Wachstumsunternehmen in Wachstumsbranchen

Das auf Diagnosegeräte spezialisierte Unternehmen Sysmex hat eine ähnliche Geschichte vorzuweisen, wobei dessen Aktienkurs seit Januar 2022 ebenfalls stark gefallen ist. Nichtsdestotrotz hat das Unternehmen einen Vorsprung vor nicht-japanischen Konkurrenten, da in Japan die Nachfrage nach Tests für Krankheiten wie Magenkrebs und Diabetes traditionell höher ist. Derzeit entwickelt Sysmex Roboter zum Assistieren bei chirurgischen Eingriffen und arbeitet an einem Verfahren zur Erkennung von Alzheimer. In einer alternden Gesellschaft gibt es nur wenige Sektoren, die so viel Rückenwind erfahren wie medizinische Tests und diagnostische Dienstleistungen. Der Cashflow und das vorhersehbare Gewinnwachstum sind nach wie vor stark, was Sysmex unserer Meinung nach zu einer bedeutenden japanischen Wachstumsstory macht. Die Abkehr von so einem Unternehmen erachten wir daher nicht als sinnvoll. Ein weiteres Beispiel ist GMO Payment Gateway, der größte Anbieter von Online-Zahlungen und bargeldlosen Transaktionsdiensten in Japan. Dieses Thema wird vermutlich von Experten in allen Regionen als vielversprechend eingeschätzt, aber Japan geht erst langsam zum bargeldlosen Zahlungsverkehr über, was bedeutet, dass es noch viel Luft nach oben gibt. GMO Payment Gateway erlebte in den letzten 12 Monaten einen starken Kurseinbruch, der jedoch nicht durch Verschulden des Unternehmens entstanden ist – das KGV war nämlich sehr hoch, wurde aber durch transparente Gewinne bzw. transparentes Gewinnwachstum gerechtfertigt.
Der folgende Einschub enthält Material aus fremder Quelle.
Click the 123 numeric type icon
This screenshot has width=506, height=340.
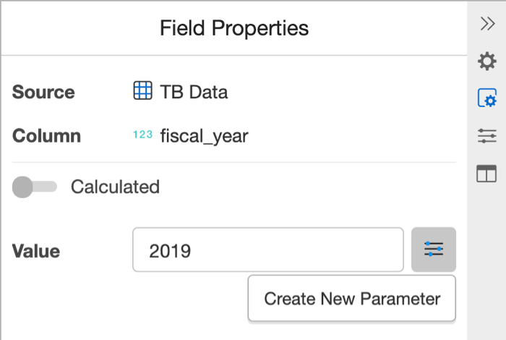click(142, 135)
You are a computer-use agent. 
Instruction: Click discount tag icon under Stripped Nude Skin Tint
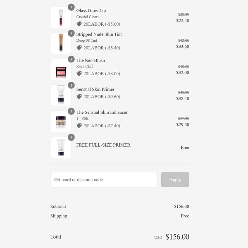pyautogui.click(x=79, y=48)
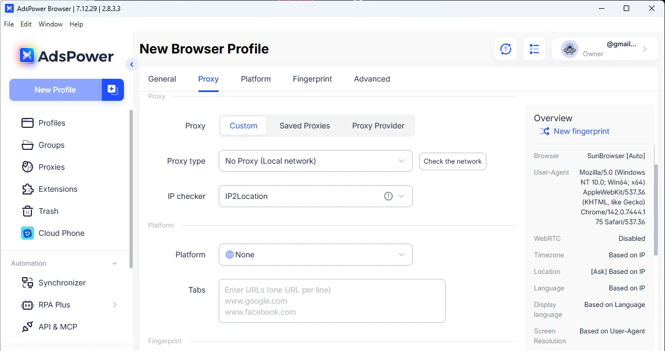The height and width of the screenshot is (351, 665).
Task: Click Check the network button
Action: pyautogui.click(x=452, y=161)
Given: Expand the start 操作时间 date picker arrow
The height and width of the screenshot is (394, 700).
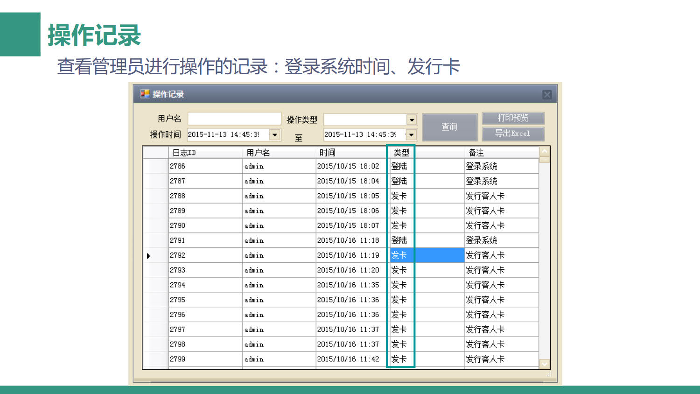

Value-Aktien mit rauerem Klima konfrontiert

Die Geschichte der japanischen Wachstumsaktien ist aktueller denn je. Das Land hat im Frühling endlich seine letzten Covid-Beschränkungen aufgehoben und der Alltag sowie die Erträge der Unternehmen normalisieren sich wieder, sodass vielversprechende Unternehmen noch deutlicher erkennbar sind. Es ist daher davon auszugehen, dass mehrere zyklische Sektoren, wie Banken und Immobilien, die aufgrund der Inflationsangst der Anleger einen Aufschwung erlebten, bald mit einem raueren Klima konfrontiert sein könnten, sodass die wirklich nachhaltigen Wachstumsstorys in den Vordergrund treten. Einige der stärksten Unternehmen Japans haben schon viele Krisen überstanden, beispielsweise 70 Jahre Währungsaufwertung, Mangel an natürlichen Ressourcen, Beschränkung von bewohnbarem Land, Diebstahl von geistigem Eigentum und Naturkatastrophen. Aus langfristiger Perspektive ist Japan ein gutes Argument gegen breit angelegte Sektor-Wetten. Denn die Flucht in Value-Aktien macht keinen Sinn, wenn die Inflation im weltweiten Vergleich immer noch gering ist. Anleger laufen dann verstärkt Gefahr, starke Wachstumsunternehmen zu verpassen.
Richard Kaye ist Portfoliomanager bei der internationalen Fondsgesellschaft Comgest und Portfoliomanager des Comgest Growth Japan.